Peristiwa penari rangda tewas tertusuk keris saat masolah atau menari cukup mengejutkan banyak pihak.
Jero Mangku Ketut Maliarsa, juga tak kalah kaget mendengar kabar duka ini.
“Saya pribadi tidak berani berkomentar banyak, karena ini menyangkut hal magis, misteri, dan sangat sakral,” sebutnya kepada Tribun Bali, Jumat 5 Februari 2021.
Ia menjelaskan biasanya rangda bersanding dengan barong saat pementasan atau masolah.
Kegiatan itu pun harus didahului dengan melakukan ritual keagamaan dengan menghaturkan sesajen atau pecaruan agar tidak terjadi hal-hal di luar keinginan atau hal buruk dan negatif lainnya.

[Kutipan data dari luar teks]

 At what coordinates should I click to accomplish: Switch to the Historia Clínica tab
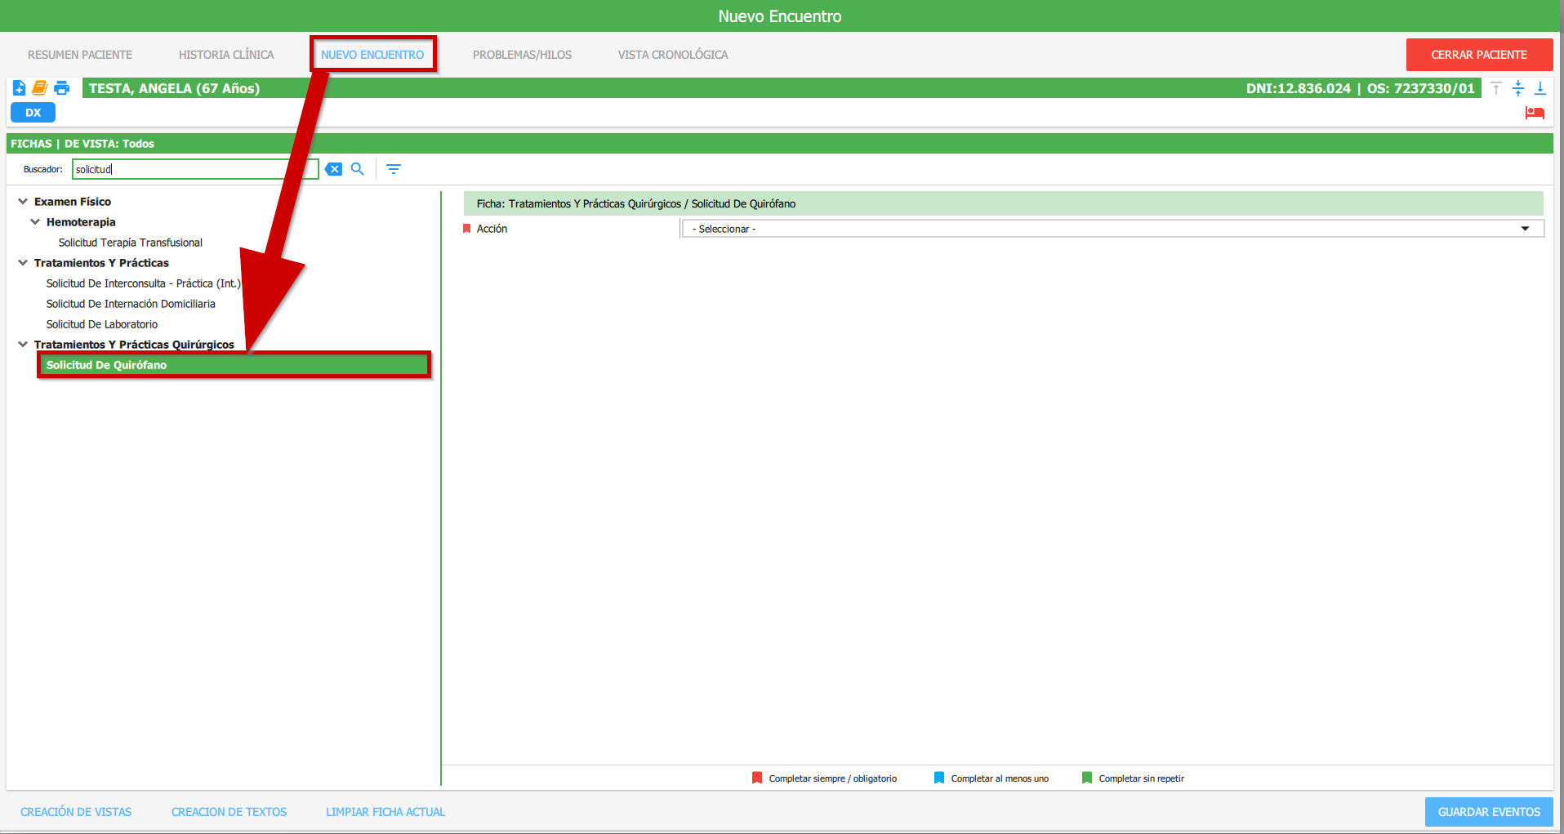(226, 55)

Kemudian setelah ritual pecaruan itu, semua pragina yang akan masolah menghaturkan sembah bakti kepada Tuhan.
Memohon agar mendapat anugerah kekuatan, sehingga acara sesolahan berjalan baik tidak ada insiden buruk.

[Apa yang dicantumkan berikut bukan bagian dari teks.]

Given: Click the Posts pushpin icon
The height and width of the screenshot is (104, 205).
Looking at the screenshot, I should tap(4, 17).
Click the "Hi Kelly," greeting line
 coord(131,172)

“Jika sudah ritual itu dilaksanakan sesuai dengan pakemnya, dan setelah penarinya kerasukan roh atau disebut ‘trance’ yang memberi kekuatan. Jangankan mati karena tertusuk keris, tergores pun tidak karena ada kekuatan di luar kesadaran manusia itu sendiri yang merasuk,” tegasnya.

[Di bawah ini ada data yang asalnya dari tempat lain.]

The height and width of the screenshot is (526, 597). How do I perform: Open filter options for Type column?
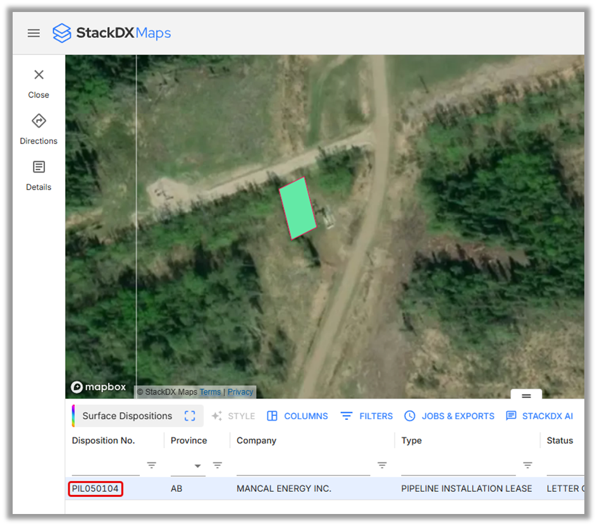(x=527, y=465)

Hal ini disebabkan adanya kekuatan di luar kuasa manusia, yaitu roh lain yang mendapat kekuatan suci dari Ida Sang Hyang Widhi Wasa.
Fenomena ini, kata dia, sulit dijelaskan secara ilmiah sebab hal tersebut menyangkut kekuatan niskala.
“Maka orang yang menekuni sebagai pragina rangda atau barong, tidak boleh mengabaikan ritualnya untuk memohon kekuatan dari Tuhan serta ida sesuhunan atau Ida Sang Hyang Parama Wisesa,” katanya.
Ditegaskan, wajib hukumnya adanya ritual keagamaan sebelum masolah sehingga pelaksanaannya aman dan damai, serta memberikan vibrasi positif bukan justru musibah seperti adanya penari rangda yang tewas tertusuk keris.